State Farm Mutual Automobile Insurance Company ("State Farm") appeals an adverse judgment following a trial on the merits wherein the trial judge awarded damages to the plaintiffs, Shirley Bingham, individually, and on behalf of her minor child, Shirley Addison, and Dajia Rogers ("plaintiffs"),1 as well as penalties and attorney's fees. The trial court awarded the following amounts: 1) Shirley Bingham—$50,000 general damages, $18,051.95 special damages, and $25,000 in penalties; 2) Shirley Addison—$20,000 general damages, $8,464.13 special damages, $12,500 penalties, and $15,000 attorney's fees; 3) Dajia Rogers $3,500 general damages, $5,000 penalties, and $10,000 attorney's fees. The claims of Shirley Bingham and Shirley Addison were reduced to the stipulated amount of $50,000 each since the parties agreed prior to trial that their claims were $50,000 or less, as required for a trial before a judge. For the following reasons, we reverse in part and amend in part.

FACTS AND PROCEDURAL HISTORY

This suit arises from a motor vehicle accident that occurred on October 26, 2008. Plaintiffs claim they were passengers in a 1998 Chevrolet Silverado "four-door truck that was rear-ended by a vehicle driven by Travis Banks while on Iroquois Street in Baton Rouge, Louisiana. Bernard Bingham, the driver of the Chevrolet Silverado, is not a party to this suit. Although Shirley Bingham and Shirley Addison traveled to the emergency room immediately following the accident, both of them left before being seen by a physician, instead proceeding to the Angola Rodeo. The following day, Shirley Bingham, who was five months pregnant, was seen at Earl K. Long Hospital and complained of neck and back pain from a motor vehicle accident the previous day, as well as complications from her pregnancy. Shirley Addison, who was twelve years old at the time of the accident, was seen at the Baton Rouge General Medical Center two days after the accident and complained of a headache, which began two hours previously, as well as neck, back, and leg pain. Shirley Bingham and Shirley Addison both sought additional treatment. Dajia Rogers submitted no medical evidence at trial, but she testified at trial that she went to Tuoro Infirmary in New Orleans the day after the accident and complained of headaches and body aches. Ms. Rogers also testified to two other emergency room visits shortly after the accident at two other hospitals. Her symptoms resolved within two to three months.

Following a bench trial, the trial court rendered judgment in favor of plaintiffs. State Farm filed this appeal, asserting that the trial court erred: in finding State Farm was in bad faith and awarding penalties and attorney's fees; in failing to credit State Farm for medical payments paid prior to trial; and in awarding the amounts of special and general damages.

LAW AND ANALYSIS

Bad Faith Claims

Louisiana Revised Statutes Annotated Section 22:1892A(1) (formerly Louisiana Revised Statutes 22:658) requires all insurers to pay the amount of any claim due any insured within thirty days after receipt of satisfactory proofs of loss. Section B(1) of this statute provides, in pertinent part:

Failure to make such payment within thirty days after receipt of such satisfactory written proofs and demand therefor ..., when such failure is found to be arbitrary, capricious, or without probable cause, shall subject the insurer to a penalty, in addition to the amount of the loss, of fifty percent damages on the amount found to be due from the insurer to the insured, or one thousand dollars, whichever is greater, payable to the insured, ...

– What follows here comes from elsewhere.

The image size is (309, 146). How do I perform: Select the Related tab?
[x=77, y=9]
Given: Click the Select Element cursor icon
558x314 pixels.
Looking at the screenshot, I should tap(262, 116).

Louisiana Revised Statutes Annotated Section 22:1973 (formerly Louisiana Revised Statutes 22:1220) imposes an obligation of good faith and fair dealing on an insurer, including the affirmative duty to adjust claims fairly and promptly and to make a reasonable effort to settle claims with the insured. An insurer may be subject to penalties not to exceed two times the damages sustained or five thousand dollars, whichever is greater, if the insurer fails to pay claims within sixty days of receiving satisfactory proof of loss from the claimant when such failure is arbitrary, capricious, or without probable cause. See La. Rev. Stat. Ann. §22:1973 B(5) and C.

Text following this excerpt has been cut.